Amy PizzolattoAmy Pizzolatto, Multimedia Content Specialist at The University of Chicago, is one of the 12 higher ed professionals presenting at the 1st higher ed analytics conference. She is interested in Site Search Analytics, Search Engine Optimization, Content Strategy, and using metrics to inform website design and development.

In this 3-question interview, Amy tells us about her biggest success story with analytics, favorite tool and a great tip you can use.

1) What is your biggest win using analytics?

Before we started our homepage redesign project at the University ofChicago, we analyzed our metrics, using Crazy Egg, Google Analytics, and Facebook Insights. This is the first project I’ve worked on where I really saw users’ behavior influence every part of the process, from planning to design, content, and development.

I think this is especially vital in a University, where you can find yourself designing by committee; our users have a voice in our process now through analytics.

2) What is your favorite analytics tool? Why is it so useful in your higher ed job?

I love all the features in Crazy Egg.

We use it a lot to test sites shortly after they launch or before we’re starting a new redesign. It’s quick and very visual, giving you an overview of how people are behaving.
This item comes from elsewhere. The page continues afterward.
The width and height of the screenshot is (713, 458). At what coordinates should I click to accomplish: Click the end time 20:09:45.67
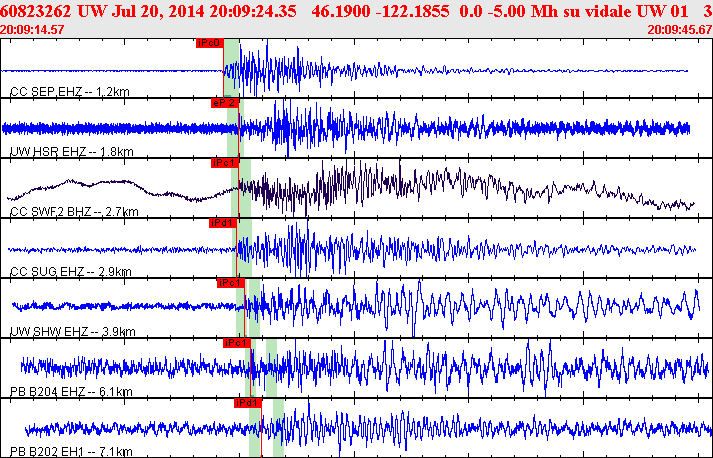pos(680,30)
If the project doesn’t have the time or budget for a lot of analytics work, Crazy Egg can provide a lot of data quickly.

3) What is the most important piece of advice you could give to a colleague starting with higher ed analytics?

I think it’s very important to make sure your Google Analytics account is set up properly, if that’s the tool you’re using.

We didn’t know what we were doing in 2007 and 2008, and we made the mistake of creating separate accounts for all of our sites rather than setting up our domain and subdomain tracking properly. We are currently in the process of migrating all these separate accounts into one, but had we known how to set up our accounts correctly in the beginning, we wouldn’t be in the midst of this time-consuming and very flawed process.

If you don’t know how to set up your analytics account correctly, find somebody who can guide you through the process.